Several months after J.F. was placed with the great aunt, the juvenile court terminated the parental rights of J.F.'s parents and denied a petition by R.P. to vacate the placement order. R.P. appealed from the order denying her petition to vacate that order. The Department moves to dismiss the appeal on several grounds, including that R.P. lacks standing and she failed to challenge the order by a petition for extraordinary writ.

The appellate court held that the Department's arguments in support of dismissal (that R.P. was not aggrieved by the placement order and thereby lacked standing, and that the petition should be dismissed because R.P. failed to file a writ petition under 366.28) were unavailing. The appellate court noted that "in this case, R.P. purported to appeal from, and her opening brief purports to challenge, the order denying her section 388 petition to vacate the contested placement order. An order denying a section 388 petition is appealable even if a writ was not sought after the original placement order was made." Accordsingly, the motion to dismiss the appeal was denied.

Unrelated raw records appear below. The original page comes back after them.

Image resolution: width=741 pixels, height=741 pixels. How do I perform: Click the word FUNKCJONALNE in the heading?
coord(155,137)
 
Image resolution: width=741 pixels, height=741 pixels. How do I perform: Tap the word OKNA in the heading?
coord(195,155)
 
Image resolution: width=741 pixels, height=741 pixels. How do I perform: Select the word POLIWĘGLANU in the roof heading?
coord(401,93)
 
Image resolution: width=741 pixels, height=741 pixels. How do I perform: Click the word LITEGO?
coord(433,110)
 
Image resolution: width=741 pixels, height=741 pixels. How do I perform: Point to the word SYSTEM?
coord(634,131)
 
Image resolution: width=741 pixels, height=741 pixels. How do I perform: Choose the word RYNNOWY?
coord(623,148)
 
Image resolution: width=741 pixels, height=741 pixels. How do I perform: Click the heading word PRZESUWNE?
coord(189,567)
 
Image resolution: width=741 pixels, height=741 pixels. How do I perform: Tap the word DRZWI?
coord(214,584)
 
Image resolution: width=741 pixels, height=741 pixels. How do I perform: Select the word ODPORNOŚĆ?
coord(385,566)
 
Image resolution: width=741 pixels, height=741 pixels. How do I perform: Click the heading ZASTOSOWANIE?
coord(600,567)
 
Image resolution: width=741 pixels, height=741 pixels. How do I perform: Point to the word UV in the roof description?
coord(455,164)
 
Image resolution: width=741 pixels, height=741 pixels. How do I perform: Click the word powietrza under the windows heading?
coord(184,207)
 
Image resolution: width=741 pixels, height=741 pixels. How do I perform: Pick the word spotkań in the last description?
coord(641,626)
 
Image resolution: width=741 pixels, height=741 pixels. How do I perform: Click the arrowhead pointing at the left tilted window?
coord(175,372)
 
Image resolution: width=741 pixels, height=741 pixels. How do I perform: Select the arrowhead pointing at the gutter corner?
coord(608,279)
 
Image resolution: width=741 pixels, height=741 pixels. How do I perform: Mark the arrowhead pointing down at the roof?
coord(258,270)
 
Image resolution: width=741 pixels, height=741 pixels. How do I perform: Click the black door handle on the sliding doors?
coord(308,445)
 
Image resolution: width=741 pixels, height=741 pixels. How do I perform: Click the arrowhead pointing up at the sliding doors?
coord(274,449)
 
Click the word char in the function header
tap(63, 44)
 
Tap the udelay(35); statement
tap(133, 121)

However, the appellate court also held that the juvenile court did not abuse its discretion in denying her 388 petition to vacate the contested placement order, because she failed to present evidence of sufficient new information to support it, and because, "[w]hile the juvenile court would have been acting within its discretion if it had determined it was in J.F.'s best interests to remain with R.P., we cannot say that the court's decision to the contrary 'exceeded the bounds of reason.'"

Accordingly, the Department's motion to dismiss, and R.P.'s appeal were both denied, and the juvenile court's orders were affirmed.

Opinion: B204204.PDF, B204204.DOC

In re R.F. (Unpub'd), No. F056167

R.D. and A.V., de facto foster parents (collectively the foster parents), appeal from the juvenile court's orders (1) declaring their foster daughter R.F.'s maternal grandmother her de facto parent, and (2) granting the Madera County Department of Social Services' Welfare and Institutions Code section 388 petition, which removed R.F. from their home and placed her with her maternal grandmother. The foster parents contend there was insufficient evidence to support the court's order declaring the maternal grandmother a de facto parent, and the court erred in granting the section 388 petition because it incorrectly applied the relative placement preference (361.3(a) W&IC) and failed to apply the caretaker preference (366.26(k) W&IC).

The appellate court noted that sufficient changed circumstances, including that Father withdrew his request for reunification services and the grandmother requested placement), supported the petition. Further, the court noted that "[t]here was also evidence that placing the baby with grandmother would promote the baby's best interests, since such a placement would foster the baby's lifelong relationship with her grandmother and half-siblings." Accordingly, the appellate court held that the trial court did not abuse its discretion in granting the 388 petition.

The appellate court declined to address the contentions involving the relative placement and caretaker placement preferences, finding that "the juvenile court's decision to grant the section 388 petition is supported by evidence apart from the relative placement preference that placing the baby with grandmother was in the baby's best interest."

The appeal was therefore denied, and the juvenile court's order affirmed.